VENEZ VOIR (Jonas Trueba, 4 jan) LLL
Deux couples d'amis, qui s'étaient perdus de vue, se retrouvent lors d'une soirée concert à Madrid. L'un des couples annonce la venue prochaine d'un enfant, et leur installation à la campagne. Six mois plus tard, le couple de citadins leur rend visite... L'argument est mince, et le film est court, tout en étant une réussite plus importante qu'il n'y paraît. Jonas Trueba a réuni des interprètes qui faisaient déjà partie de ses opus précédents (notamment Itsaso Arana, l'héroïne du célébré Eva en août, et Vito Sanz, excellent dans la pépite Los Exiliados romanticos). Autant Eva en août pouvait paraître un peu étriqué dans une sociologie de petite bourgeoisie intellectuelle urbaine, autant Venez voir, pourtant dans le même milieu, se fait sous l'apparence badine un peu plus grave, dans les conversations inquiètes comme dans tout ce qui ne se dit pas (belle mise en scène et belle direction d'acteurs).

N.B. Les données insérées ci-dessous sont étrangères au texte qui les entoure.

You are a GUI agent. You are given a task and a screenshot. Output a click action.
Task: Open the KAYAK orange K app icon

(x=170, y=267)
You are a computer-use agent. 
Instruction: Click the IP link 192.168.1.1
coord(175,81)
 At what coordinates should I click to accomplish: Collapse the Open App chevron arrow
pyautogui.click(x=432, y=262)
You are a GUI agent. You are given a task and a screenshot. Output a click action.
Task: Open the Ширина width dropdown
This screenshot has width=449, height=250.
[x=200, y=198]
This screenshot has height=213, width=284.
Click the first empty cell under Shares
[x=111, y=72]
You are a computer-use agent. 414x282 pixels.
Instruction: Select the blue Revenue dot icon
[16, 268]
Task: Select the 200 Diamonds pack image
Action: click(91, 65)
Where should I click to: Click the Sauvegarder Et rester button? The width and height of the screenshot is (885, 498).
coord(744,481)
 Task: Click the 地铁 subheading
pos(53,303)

POUR LA FRANCE (Rachid Hami, 8 fév) LLL
Aïssa, qui venait d'intégrer l'école militaire Saint-Cyr, est retrouvé noyé après un "bahutage" (selon l'institution, comprendre "bizutage"). Ismaël, son grand frère, tente d'y voir plus clair et de défendre l'honneur d'Aïssa. Le film, inspiré par l'affaire Jallal Hami (le propre frère du réalisateur, mort dans les mêmes circonstances en 2012), se concentre sur les premiers jours suivant le décès, pendant lesquelles la famille tente d'offrir la meilleure cérémonie d'hommage à Aïssa. Mais au gré des souvenirs d'Ismaël, le film se fait ample, entre un début d'enfance commune à Alger et une confrontation entre les deux frères à Taïwan, où le cadet poursuivait de brillantes études. Rachid Hami a bien dirigé ses remarquables interprètes (Karim Leklou, Shaïn Boumedine, Lubna Azabal...). Son film n'est pas un pamphlet, mais est assez éloquent face à la Grande Muette...

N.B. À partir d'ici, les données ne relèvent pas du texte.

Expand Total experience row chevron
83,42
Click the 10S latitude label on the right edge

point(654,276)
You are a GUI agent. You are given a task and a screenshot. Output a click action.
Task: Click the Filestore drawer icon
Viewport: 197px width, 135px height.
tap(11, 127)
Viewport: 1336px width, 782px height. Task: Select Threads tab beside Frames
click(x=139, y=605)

NOSTALGIA (Mario Martone, 4 jan) LLL
Après de longues années passées faire carrière à l'étranger, Felice, un homme dans la cinquantaine, revient à Naples, sa ville natale, auprès de sa mère gravement malade. Sur place, il repense à Oreste, son mystérieux ami d'enfance devenu figure du milieu local... Le film est loin d'être maladroit dans la mise en scène, avec ses longs plans de déambulations dans la ville (qui sont tout sauf touristiques). Mais le plus réussi reste le personnage de Felice, incarné par le grand acteur Pierfrancesco Favino, qui rate une nouvelle fois de peu le prix d'interprétation à Cannes, après son rôle non moins marquant dans Le Traître de Marco Bellocchio.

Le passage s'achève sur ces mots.